4.Are you preparing yourself for the reopening or you are already opened? Tell us in what way.
Currently the Mauritshuis is closed to the public, following a new nation wide lockdown, starting December 15 and possibly lasting until January 19. As of March 2020 we were closed for almost three months. On 1 June 2020 the museum re-opened. Therefore a re-opening campaign was launched with our world famous Girl with a Pearl Earring in the spotlight, welcoming visitors back to our museum. It was a very special moment to see that all our time-slots were sold out.
Before re-opening on June 1, it was necessary to make some adjustments in the museum. For instance new signing, glass screens for our Service desk in order to create a safe environment for both employees as visitors and of course new walking routes. Extra care was given to sanitation. Furthermore, visitors were asked to book tickets online or buy them at our cash register. Due to the situation, we had to change our way of selling tickets as well.
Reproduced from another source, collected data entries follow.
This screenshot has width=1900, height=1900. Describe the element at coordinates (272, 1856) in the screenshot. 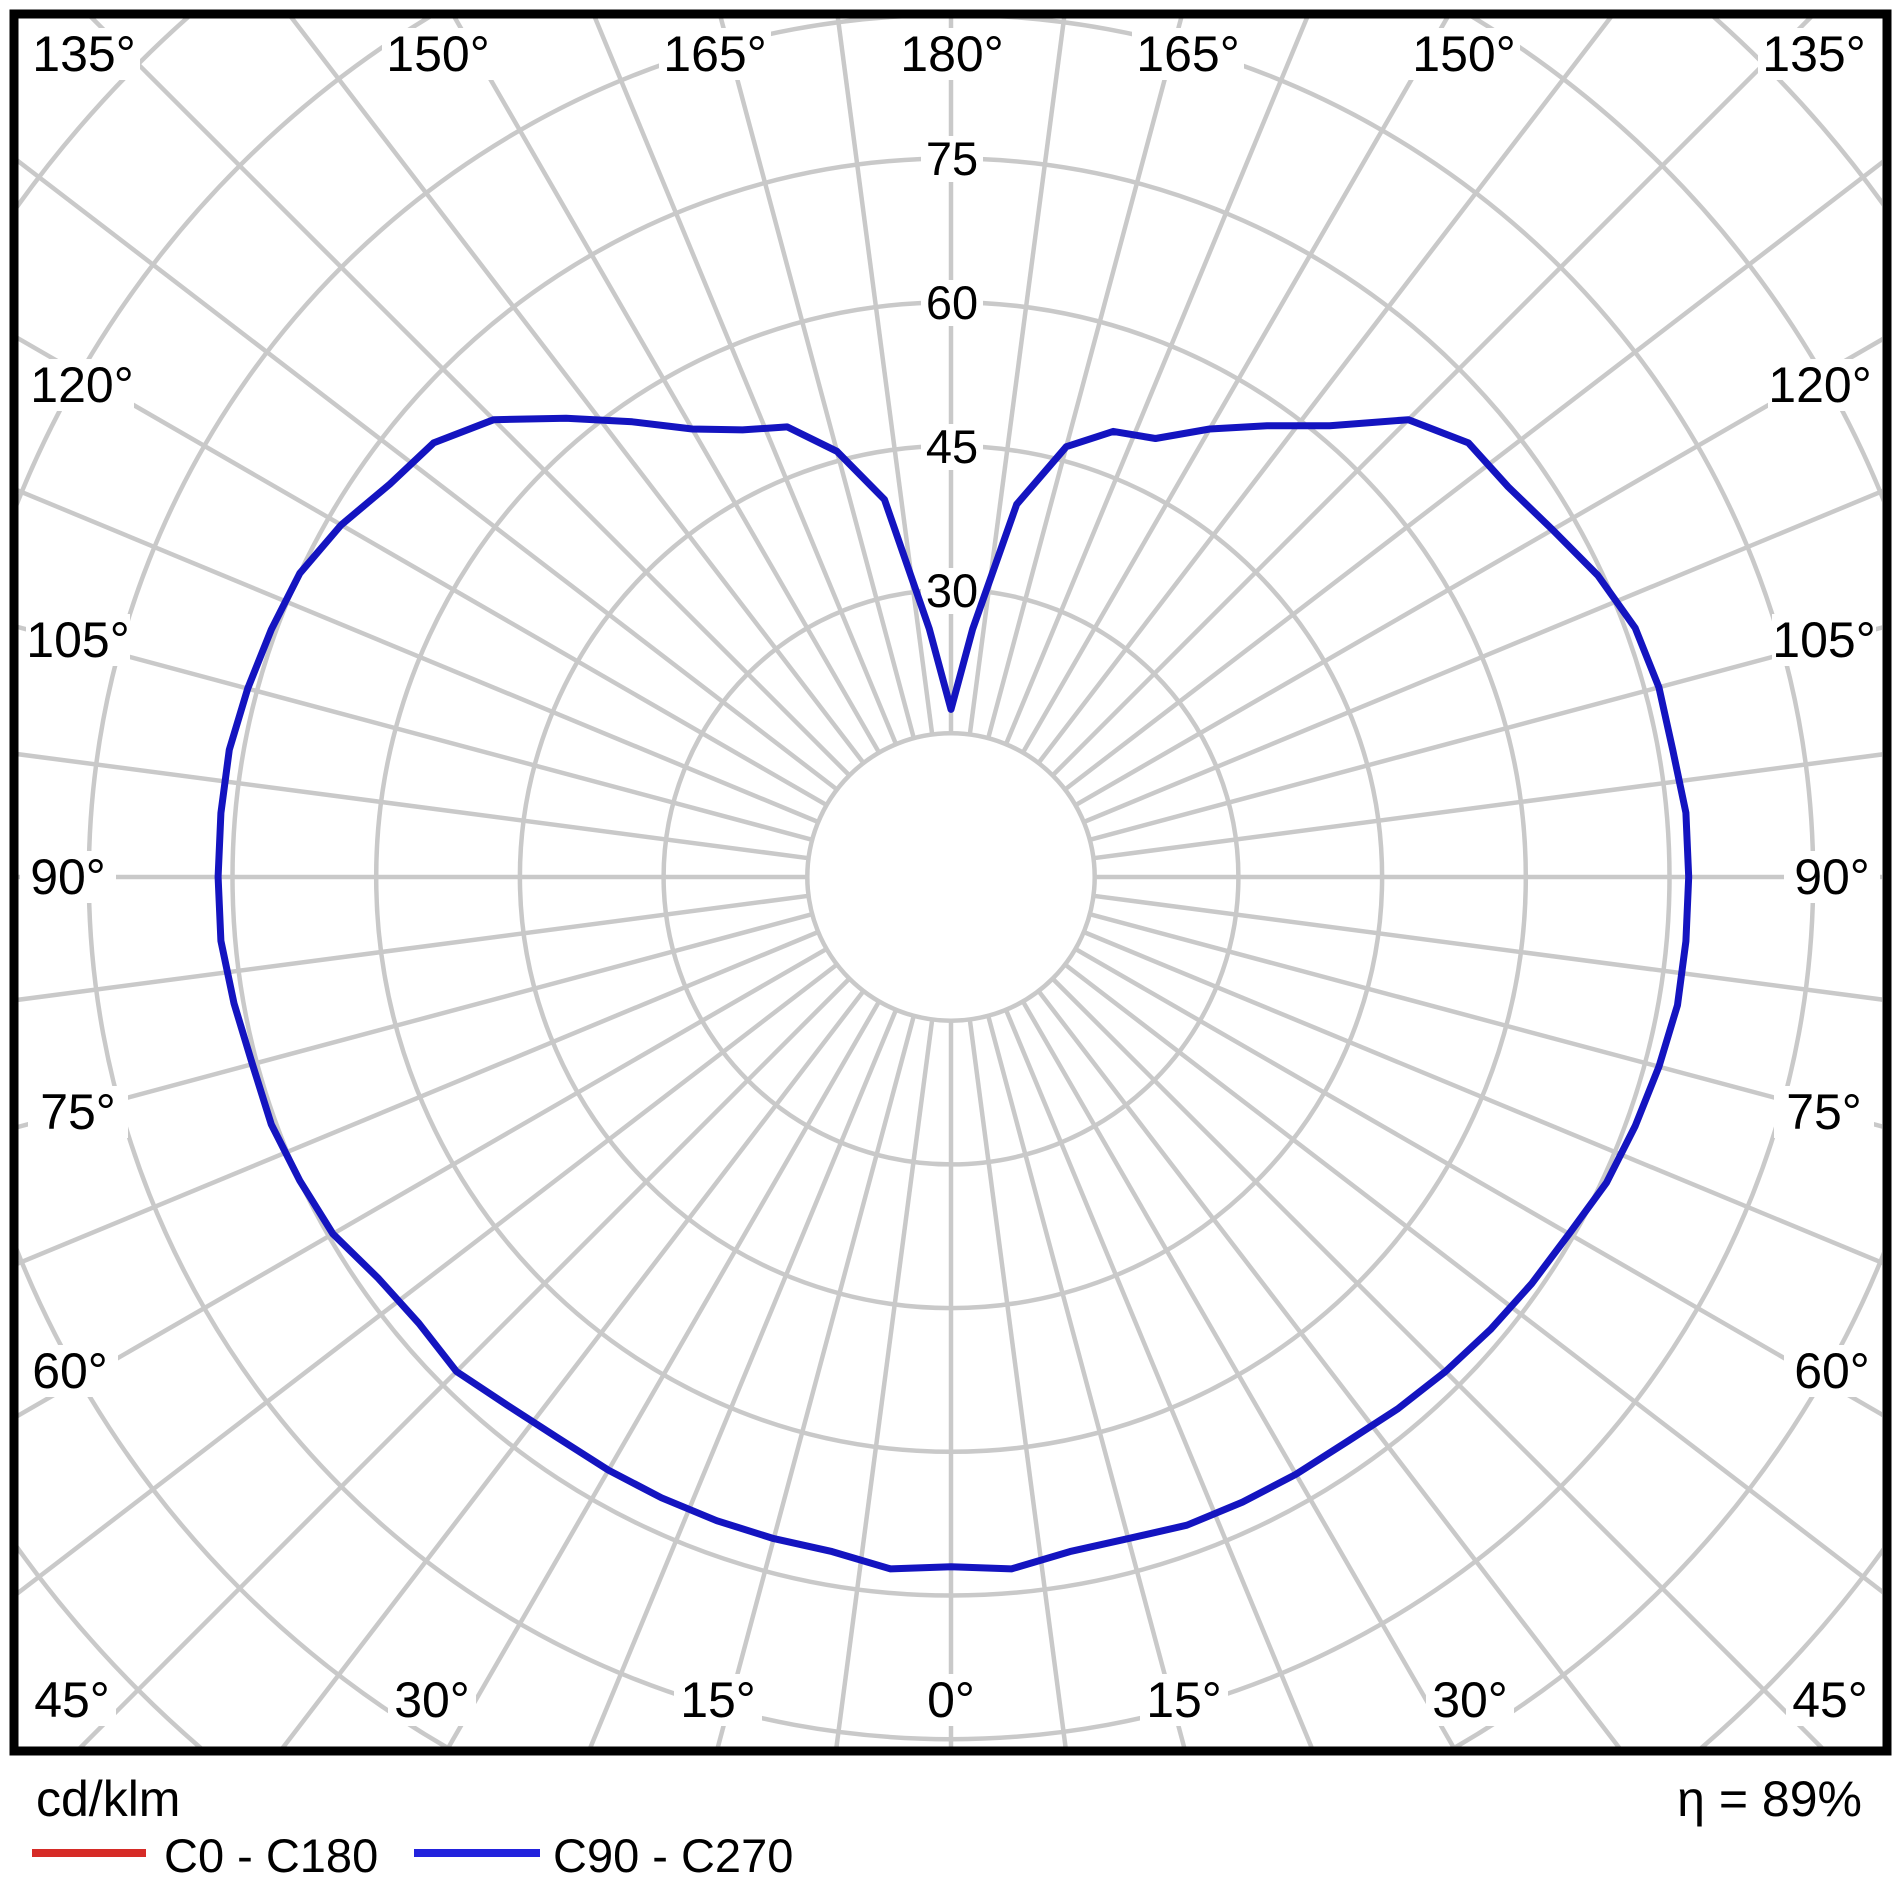

I see `legend-label-c0-c180: C0 - C180` at that location.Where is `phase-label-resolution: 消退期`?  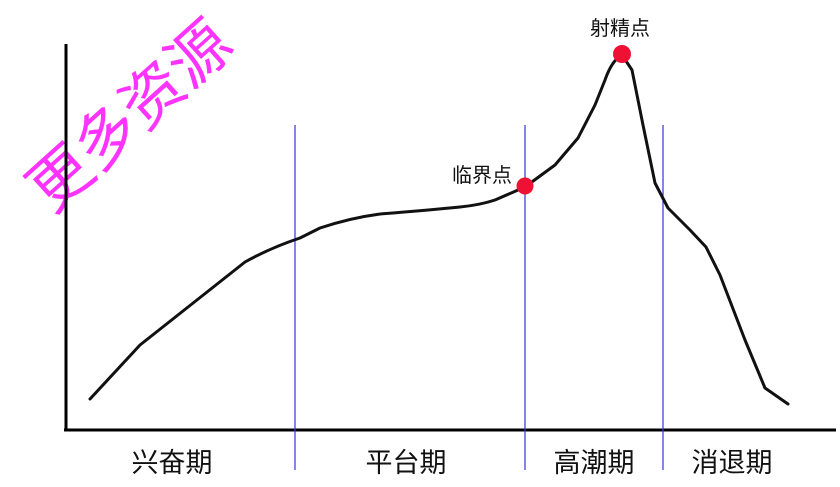 phase-label-resolution: 消退期 is located at coordinates (732, 464).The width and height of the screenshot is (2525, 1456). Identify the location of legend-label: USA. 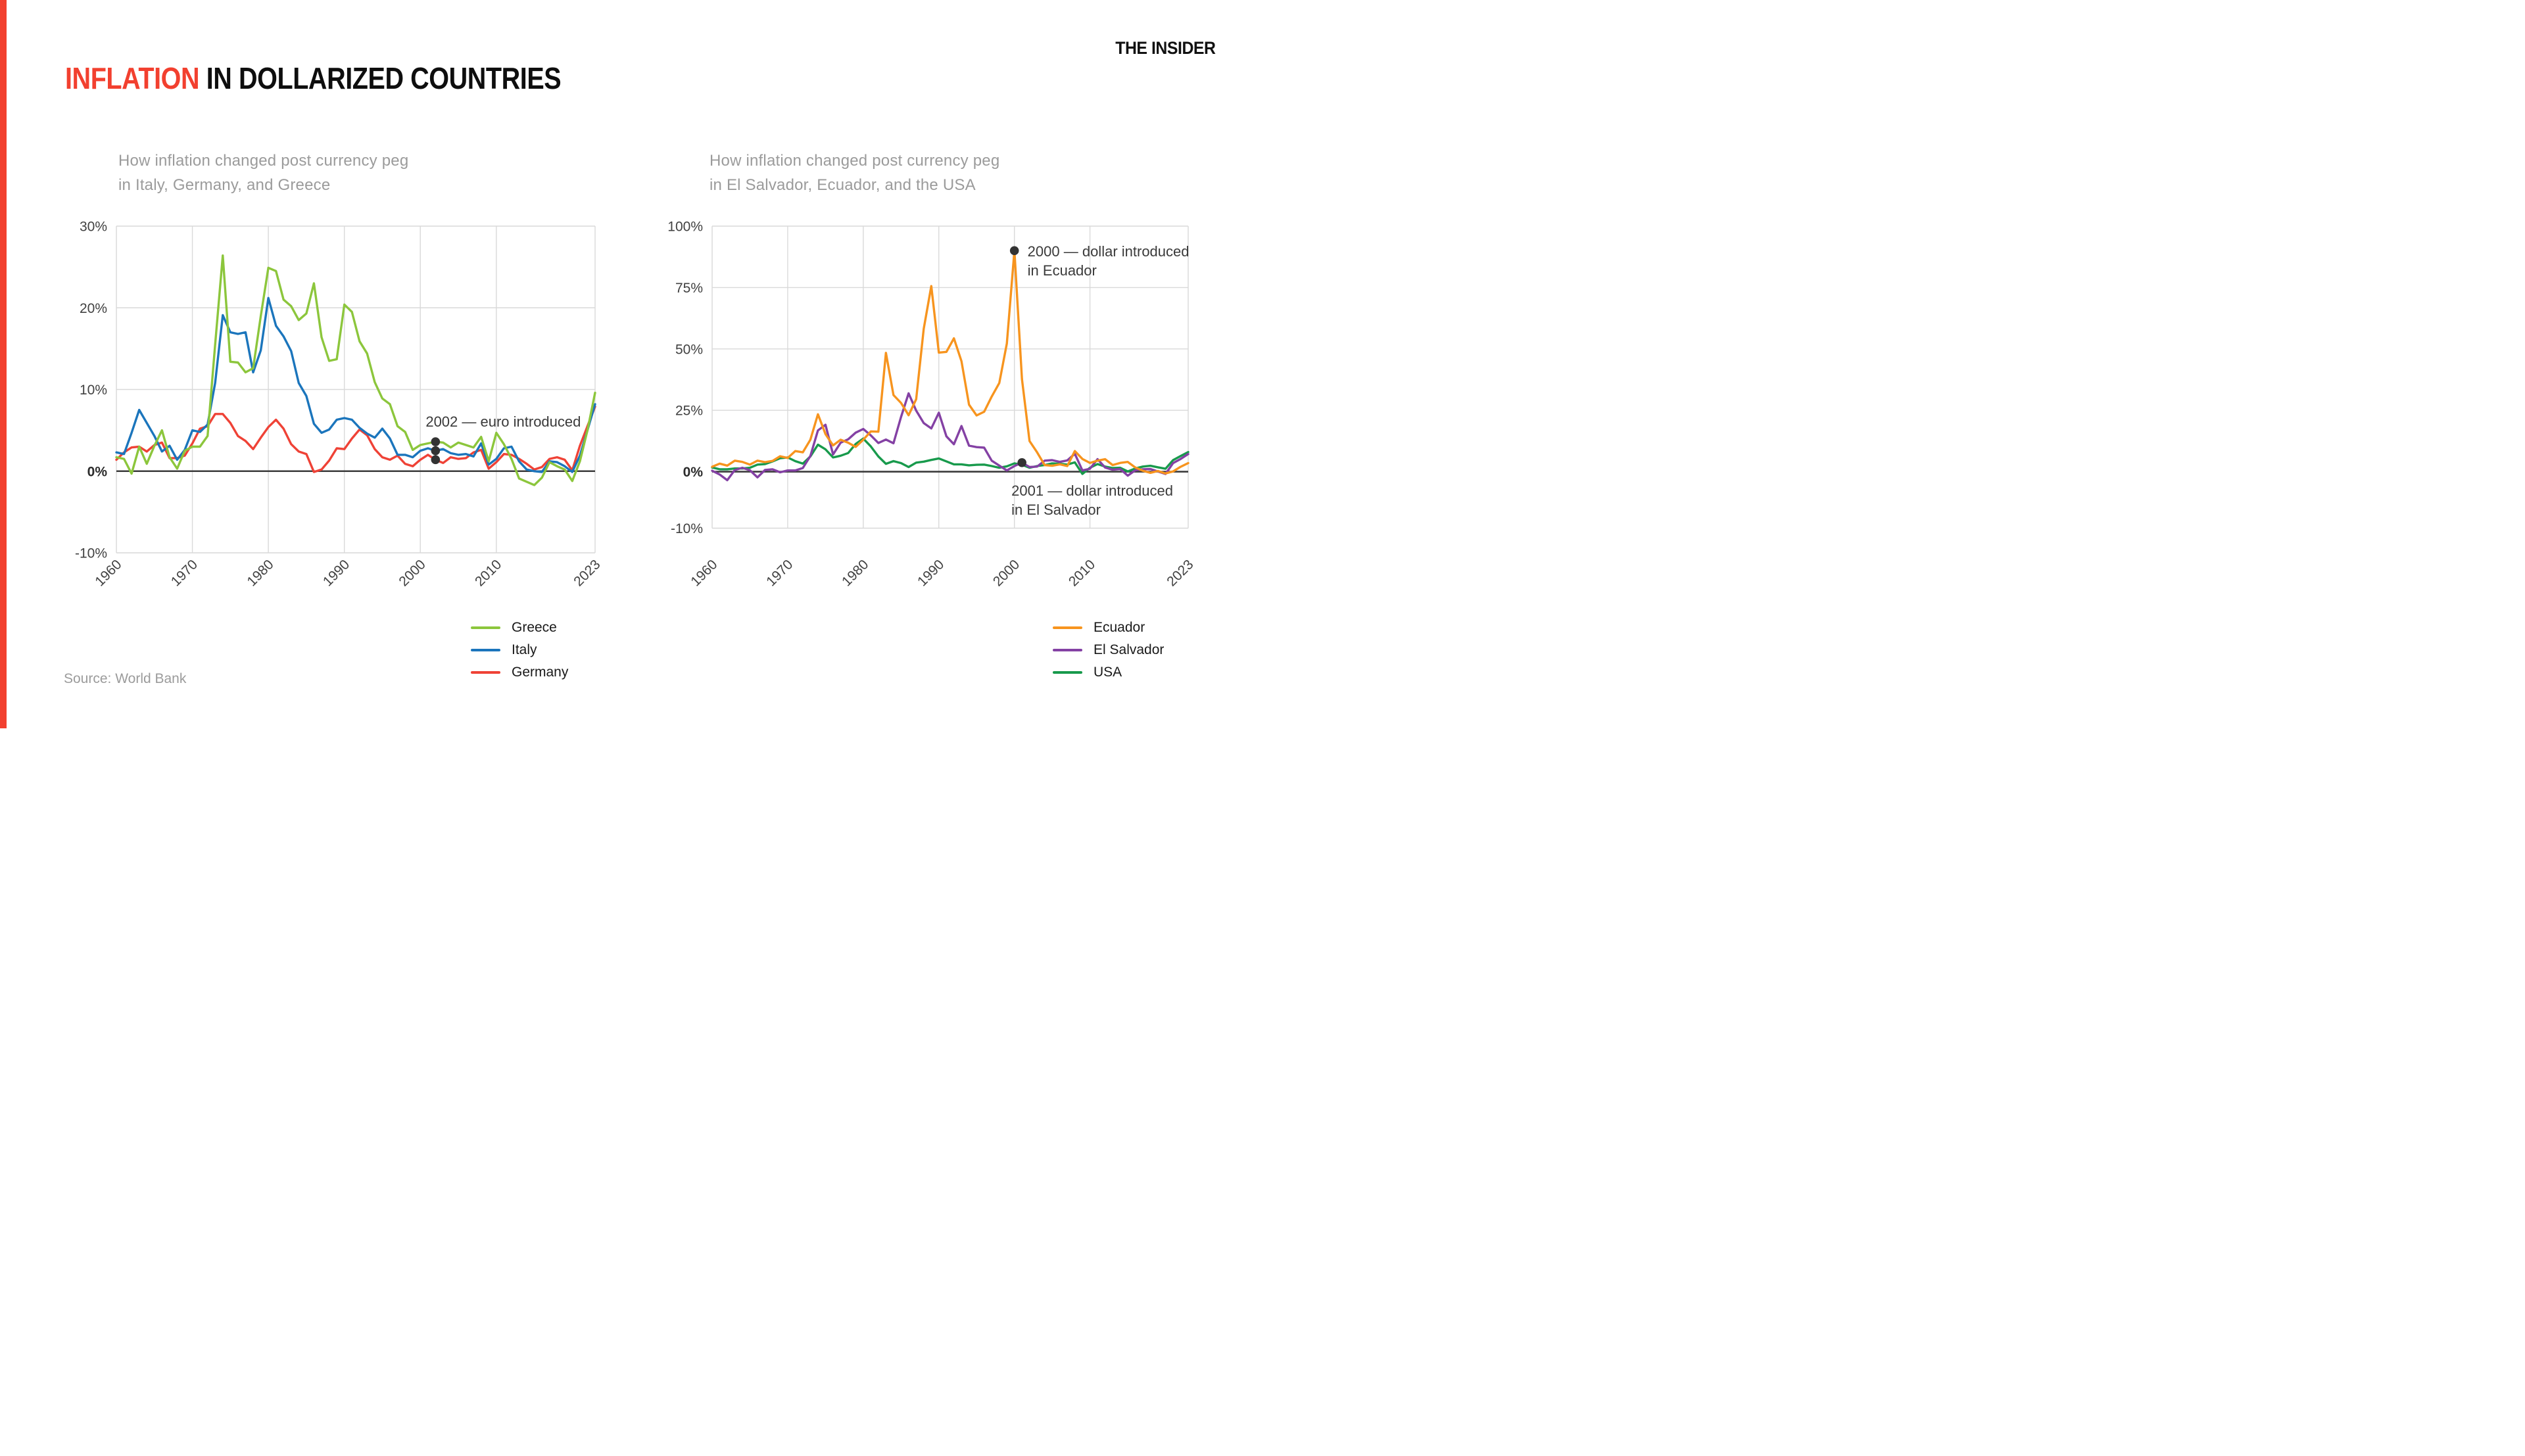
(1108, 672). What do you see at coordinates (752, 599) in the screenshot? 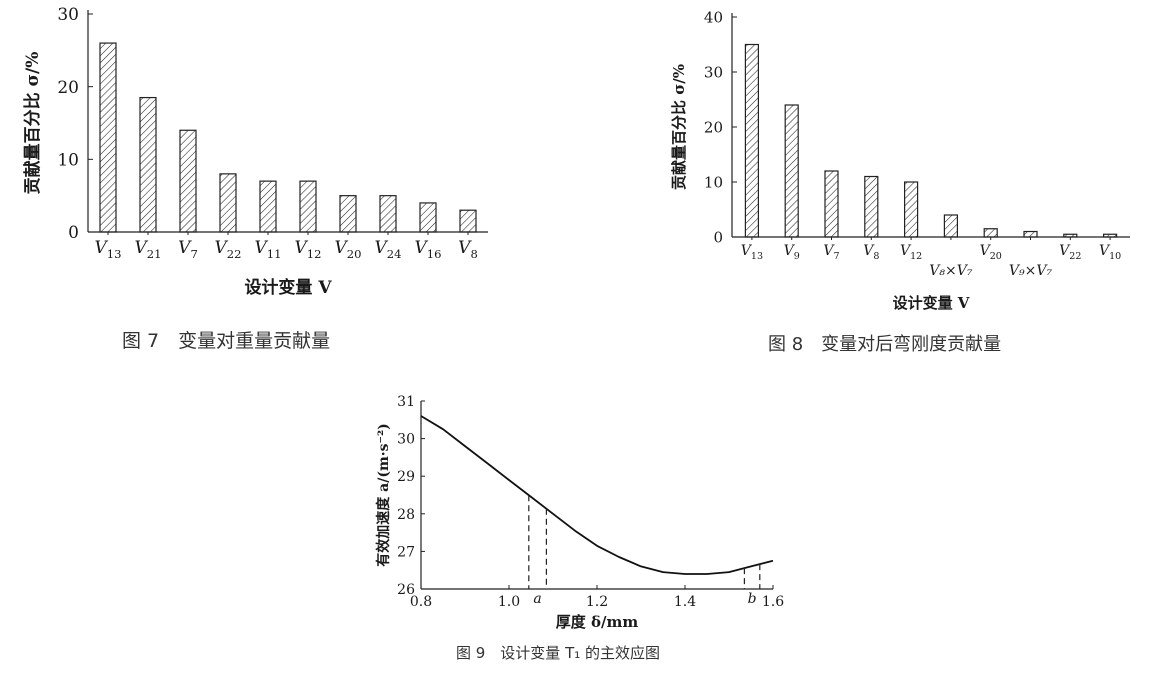
I see `marker-label: b` at bounding box center [752, 599].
As of June, tickets for time-slots needed to be reserved in advance, in order to visit our museum. But as you can see, we are fully prepared to welcoming again our visitors once this second lockdown ends and we are able to open our doors again. We are also very much looking forward to the opening of our upcoming exhibition: Fleeting – Scents in Colour, an exhibition about the portrayal of smell in seventeenth-century art (opening February 11).
Interview by Fabio Pariante, journalist
The Mauritshuis is a museum located in The Hague, Netherlands and the palace was designed by architects Jacob van Campen and Pieter Post in the 17th century. It’s one of the most important Dutch museums and collaborates with the most important institutions in the world.
After two years of restoration, the Royal Picture Gallery Mauritshuis reopened to the public in 2014 with a doubled extension. Martine Gosselink is currently the director of the Mauritshuis and previously she worked at the Rijksmuseum Amsterdam where she headed the History Department.